(Entries provided Opens)
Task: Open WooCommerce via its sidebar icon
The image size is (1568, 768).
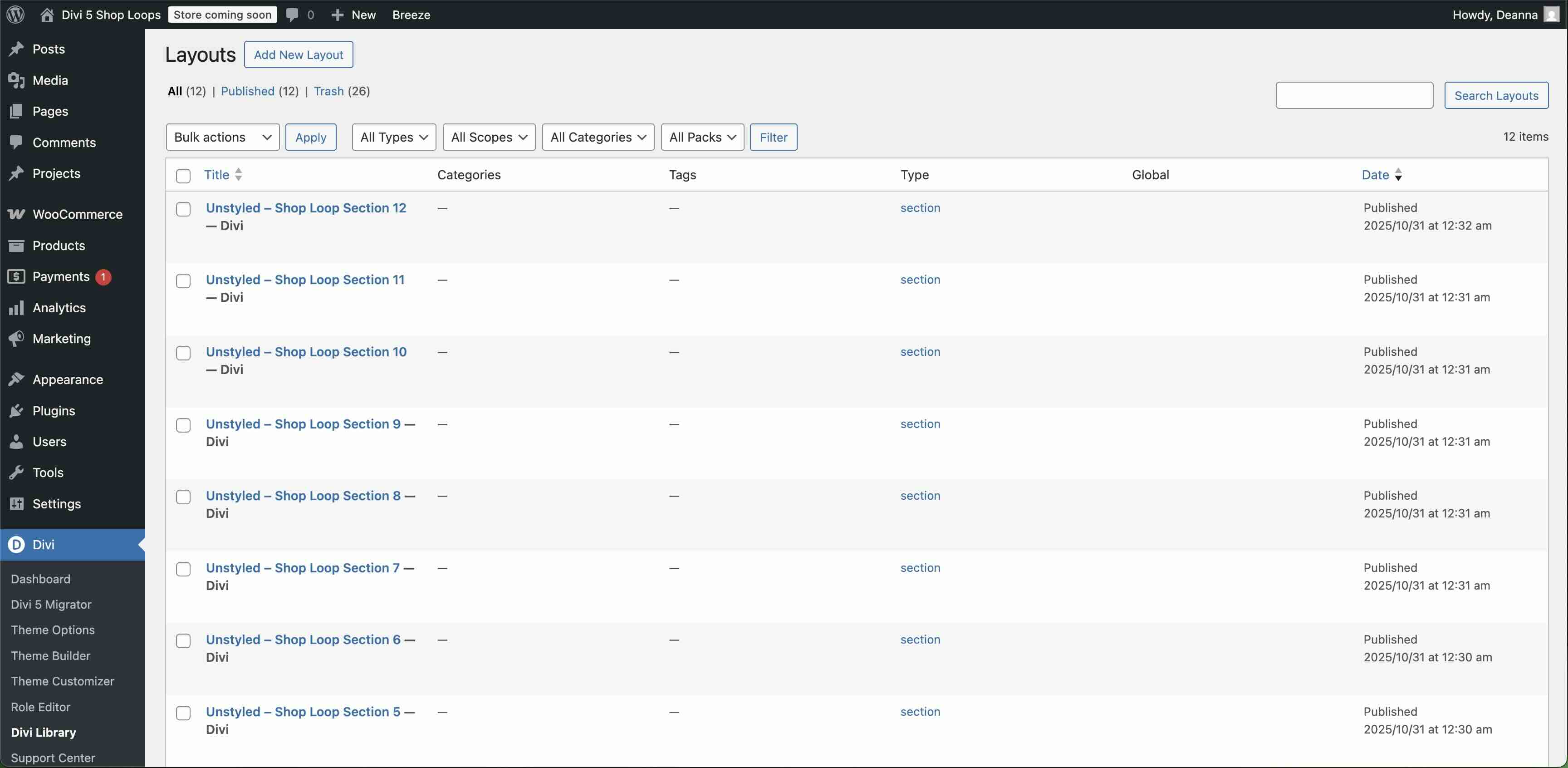Action: pyautogui.click(x=16, y=214)
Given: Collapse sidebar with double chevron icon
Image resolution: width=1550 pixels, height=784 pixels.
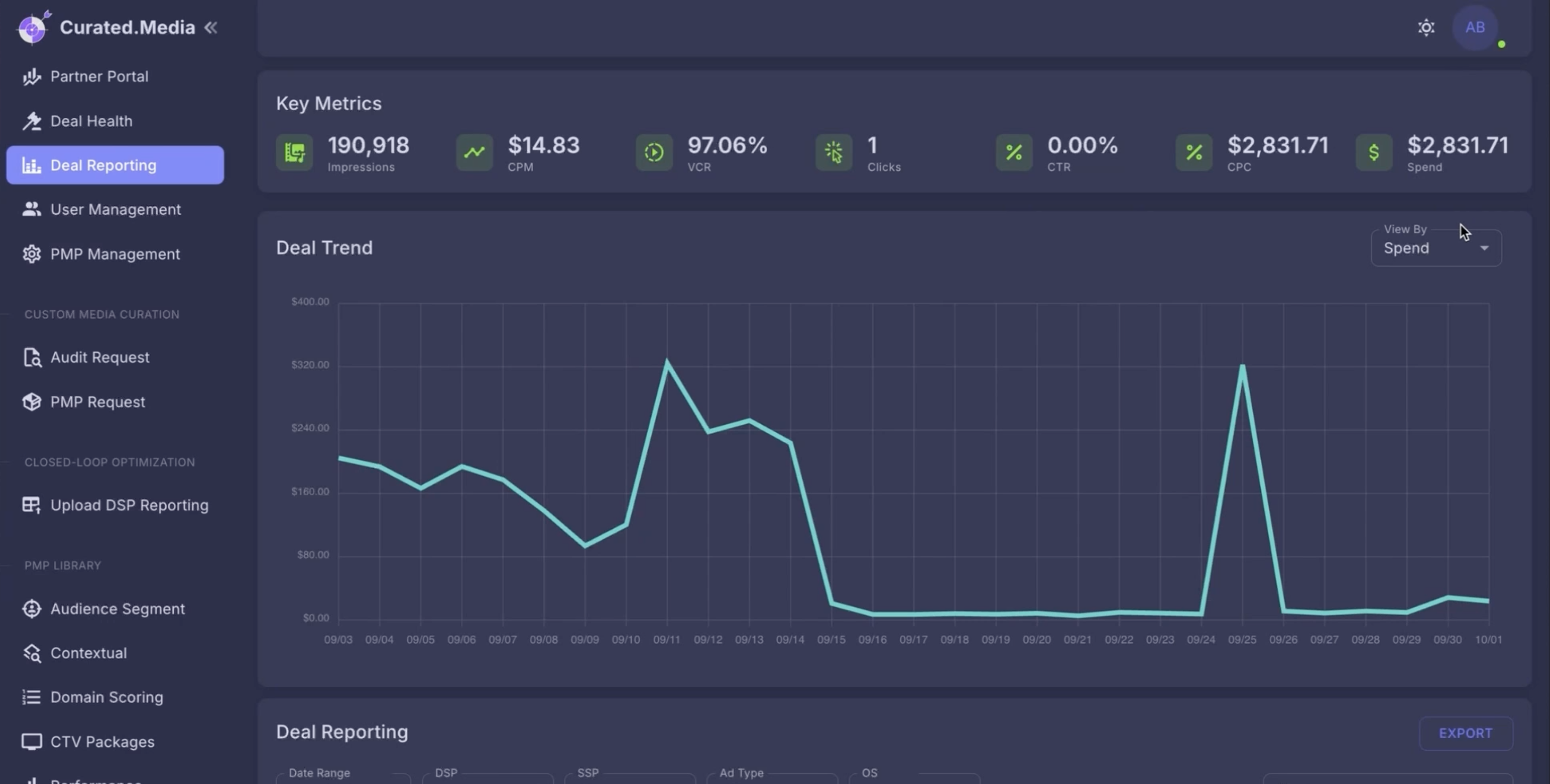Looking at the screenshot, I should pos(211,28).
(Entries provided Closes)
Your goal
Beginning with the line that contains "The image size is (1568, 768)." in the data above, please copy each line exactly until the last line, both ends included, skipping any pictures.

Problem solution
The image size is (1568, 768).
Action: pyautogui.click(x=16, y=214)
Given: Collapse sidebar with double chevron icon
Image resolution: width=1550 pixels, height=784 pixels.
Looking at the screenshot, I should pos(211,28).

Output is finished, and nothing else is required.